Let $m=3$ and $X$ be an $m$-dimensional complex linear space with a basis $e_1, \dots, e_m$. Let $X^*$ be the dual space of the space $X$ (that is, the space of all complex-valued linear functionals on $X$) with the basis $e^*_1, \dots, e^*_m$ which is dual to $e_1, \dots, e_m$, that is satisfying the condition $e^*_i(e^j)=\delta_{i,j}$ for each $1\le i,j\le m$. Given values $\omega_{X,Y,x,y}$ for each $1\le X<Y\le n$ and $1\le x,y\le d$, each coloring $c$ of $[n]$ into $d$ colors provides vectors $x(c)\in X$ and $x^*(c)\in X^*$ such that

$$x(c)=\omega_{12, c(1)c(2)}e_1+\omega_{13, c(1)c(3)}e_2+\omega_{14, c(1)c(4)}e_3,\tag{1}$$

$$x^*(c)=\omega_{34, c(3)c(4)}e^*_1+\omega_{24, c(2)c(4)}e^*_2+\omega_{23, c(2)c(3)}e^*_3, \tag{2}$$

and $x^*(c)(x(c))$ equals $1$, if $c$ is monochromatic, and equals $0$, otherwise.

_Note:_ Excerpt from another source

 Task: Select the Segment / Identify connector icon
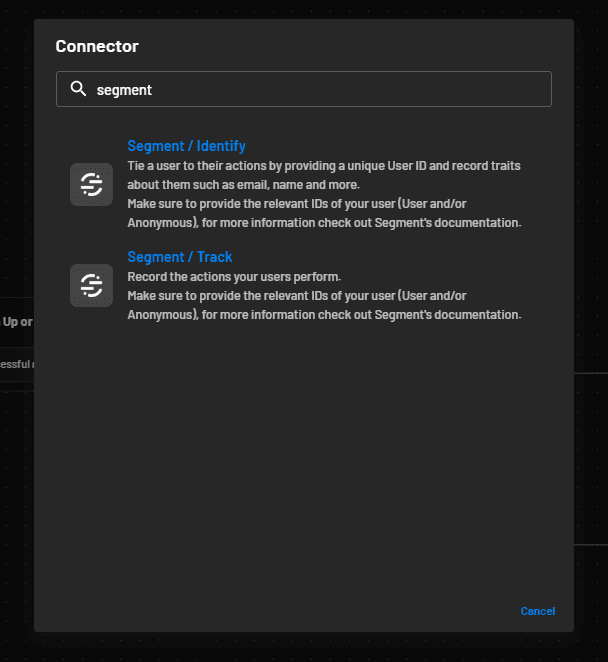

A next step to solve the system can be to find necessary and sufficient conditions when a family $\{x(c): c:[n]\to [d] \}\subset X$ of vectors can be expressed in the form (1). A necessary condition is that for any natural $k$ and any two sequences $(c_1,\dots, c_k)$ and $(c’_1,\dots, c’_k)$ of colorings $[n]\to [d]$ such that for each $1\le Y\le n$ and $1\le x,y\le d$ holds $$|\{j: c_j(1)=x\mbox{ and } c_j(Y)=y\}|=|\{j: c’_j(1)=x\mbox{ and } c’_j(Y)=y\}| $$

we have $\sum_{j=1}^k x(c_j)=\sum_{j=1}^k x(c’_j)$.

A similar necessary condition is when a family $\{x^*(c): c:[n]\to [d] \}\subset X^*$ of vectors can be expressed in the form (2).

I don’t know whether these conditions are sufficient. On the other hand, maybe based already on these condition it can be proved that in some cases the initial system has no solutions.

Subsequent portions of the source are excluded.